## What you will do
When a line of the records below contains the string "click", copy that whole line.

## Records
***

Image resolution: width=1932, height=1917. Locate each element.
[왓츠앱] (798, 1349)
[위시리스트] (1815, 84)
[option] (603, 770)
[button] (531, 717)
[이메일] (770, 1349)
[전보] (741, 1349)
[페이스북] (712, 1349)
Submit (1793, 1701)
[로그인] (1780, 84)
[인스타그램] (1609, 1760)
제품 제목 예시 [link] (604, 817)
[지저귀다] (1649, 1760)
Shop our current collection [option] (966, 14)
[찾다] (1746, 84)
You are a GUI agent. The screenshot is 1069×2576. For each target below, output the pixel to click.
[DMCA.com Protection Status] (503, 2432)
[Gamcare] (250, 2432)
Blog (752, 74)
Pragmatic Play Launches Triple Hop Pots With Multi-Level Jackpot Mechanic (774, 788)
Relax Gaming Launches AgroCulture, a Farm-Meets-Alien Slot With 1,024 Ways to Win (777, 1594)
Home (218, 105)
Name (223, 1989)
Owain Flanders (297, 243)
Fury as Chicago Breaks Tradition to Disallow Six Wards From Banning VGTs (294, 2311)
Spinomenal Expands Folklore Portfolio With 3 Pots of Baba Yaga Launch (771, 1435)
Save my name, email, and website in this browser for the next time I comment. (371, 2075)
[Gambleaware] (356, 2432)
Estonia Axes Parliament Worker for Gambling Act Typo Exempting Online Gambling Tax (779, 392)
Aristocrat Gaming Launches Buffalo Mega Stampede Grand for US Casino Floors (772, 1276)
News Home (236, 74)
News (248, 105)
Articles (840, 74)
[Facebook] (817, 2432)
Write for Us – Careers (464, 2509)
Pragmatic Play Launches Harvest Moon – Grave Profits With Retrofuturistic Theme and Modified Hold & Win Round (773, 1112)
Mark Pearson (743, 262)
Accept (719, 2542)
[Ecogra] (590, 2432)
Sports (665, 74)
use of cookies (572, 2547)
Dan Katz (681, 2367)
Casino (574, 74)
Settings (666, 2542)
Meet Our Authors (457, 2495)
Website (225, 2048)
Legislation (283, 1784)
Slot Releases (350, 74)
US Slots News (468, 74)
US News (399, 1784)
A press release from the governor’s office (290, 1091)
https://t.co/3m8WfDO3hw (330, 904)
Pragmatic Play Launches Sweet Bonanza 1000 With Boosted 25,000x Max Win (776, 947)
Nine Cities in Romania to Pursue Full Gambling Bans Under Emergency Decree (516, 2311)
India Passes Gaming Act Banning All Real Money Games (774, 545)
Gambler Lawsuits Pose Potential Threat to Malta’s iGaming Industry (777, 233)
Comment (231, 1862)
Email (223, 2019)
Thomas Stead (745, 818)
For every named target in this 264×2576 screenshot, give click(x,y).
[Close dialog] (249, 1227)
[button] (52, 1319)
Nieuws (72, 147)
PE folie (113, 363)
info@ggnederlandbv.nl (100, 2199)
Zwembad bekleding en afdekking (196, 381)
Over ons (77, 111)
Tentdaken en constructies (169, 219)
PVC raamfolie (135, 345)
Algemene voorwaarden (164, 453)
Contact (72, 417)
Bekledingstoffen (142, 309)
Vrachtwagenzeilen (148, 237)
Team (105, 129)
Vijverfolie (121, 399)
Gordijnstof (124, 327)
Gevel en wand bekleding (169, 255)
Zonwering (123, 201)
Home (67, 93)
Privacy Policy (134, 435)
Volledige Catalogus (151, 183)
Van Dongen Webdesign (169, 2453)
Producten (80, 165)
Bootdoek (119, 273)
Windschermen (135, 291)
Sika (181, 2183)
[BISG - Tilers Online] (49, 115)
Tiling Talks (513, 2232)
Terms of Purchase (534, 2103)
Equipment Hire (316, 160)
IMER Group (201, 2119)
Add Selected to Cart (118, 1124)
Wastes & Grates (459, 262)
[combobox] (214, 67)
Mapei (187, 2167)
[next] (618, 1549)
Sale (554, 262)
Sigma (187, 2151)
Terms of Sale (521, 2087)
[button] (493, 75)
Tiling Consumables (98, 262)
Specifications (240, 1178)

***

## Exercise result
You are a GUI agent. The screenshot is 1069×2576. For each target below, output the pixel to click.
For every named target in this 264×2576 screenshot, give click(x,y).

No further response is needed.